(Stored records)

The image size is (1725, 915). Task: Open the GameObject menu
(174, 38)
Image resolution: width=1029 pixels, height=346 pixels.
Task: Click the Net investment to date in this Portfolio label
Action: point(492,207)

Your objective:
The only acceptable answer is the full set of entries, repeated exactly.

Answer to the problem:
The image size is (1725, 915). Task: Open the GameObject menu
(174, 38)
Image resolution: width=1029 pixels, height=346 pixels.
Task: Click the Net investment to date in this Portfolio label
Action: point(492,207)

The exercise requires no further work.